La gente que llega allí quiere presumir de la hazaña y comparte la foto a diestro y siniestro. Nosotros también lo hicimos, claro. Pero es puro postureo. Sólo se enseña lo espectacular y se calla lo que hay detrás, que muchas veces es bastante más penoso que lo que sale en la imagen.
Y, claro, luego pasa lo que pasa. Que ves la foto, te vienes arriba y te piensas que eres Juanito Oiarzabal. Nosotros casi nos lo creímos. Recuerdo que, antes de ir a Noruega, leímos a un excursionista que en un foro de internet aseguraba que la ruta que hay que hacer para llegar allí le había cambiado la vida, que fue una experiencia que puso su cuerpo tan al límite que le hizo ver las cosas desde otra perspectiva. "Vaya vida más triste debes de tener para poner eso. La gente no puede ser más exagerada", creo que comentamos mi mujer y yo, que pensábamos que por subir unos días antes un cerro en mi pueblo de la meseta ya estábamos preparados para cualquier cosa. Tentamos al karma y el karma vino después y nos hizo un zasca sideral. Nos lo merecimos.

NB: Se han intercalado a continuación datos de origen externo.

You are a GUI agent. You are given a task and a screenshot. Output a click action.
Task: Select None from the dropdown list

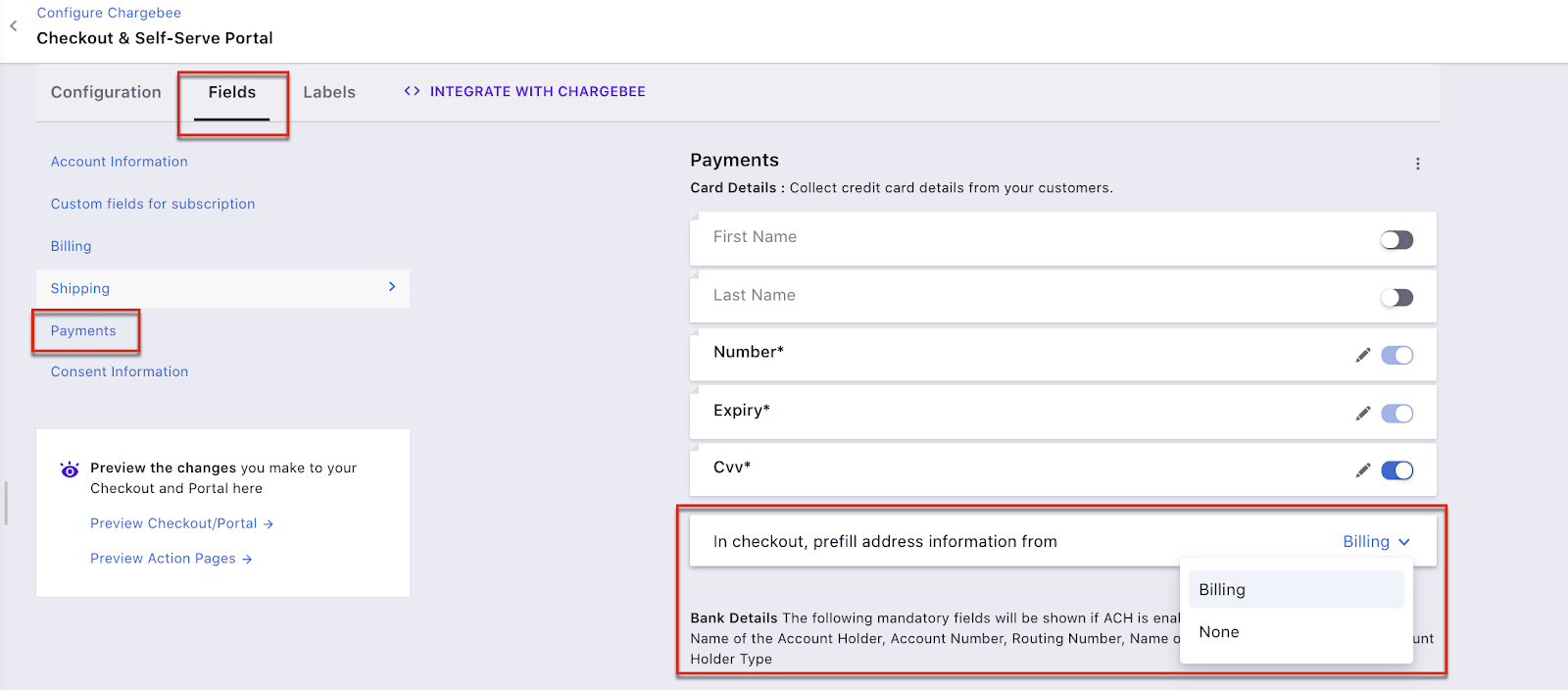click(1219, 632)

La ruta para llegar a la famosa roca arranca en un aparcamiento -no se puede llegar hasta la piedra en coche- y hay que recorrer una distancia de 22 kilómetros: 11 de ida y 11 de vuelta. Aunque eso debe de ser en línea recta, porque la realidad es más dura. Nosotros anduvimos más de 38 kilómetros. O eso era, por lo menos, lo que indicaba un reloj que llevábamos. El recorrido, además de largo, es duro y complicado. Así que por todos lados avisan a los excursionistas de que deben iniciar la caminata con tiempo. Normalmente se tarda entre 10 y 12 horas en completarlo.
Nosotros hicimos caso a las recomendaciones y a las 8:00 aparcamos el coche y nos pusimos en marcha con todos los bártulos que llevábamos. Habíamos leído que lo mejor era abrigarse con muchas capas debido al tiempo cambiante que se puede dar en los distintos puntos del recorrido. Así que seguimos el consejo y emprendimos la marcha cual cebollas: playeros de montaña (que no botas, un gran error), pantalón, pantalón chubasquero, chubasquero, abrigo...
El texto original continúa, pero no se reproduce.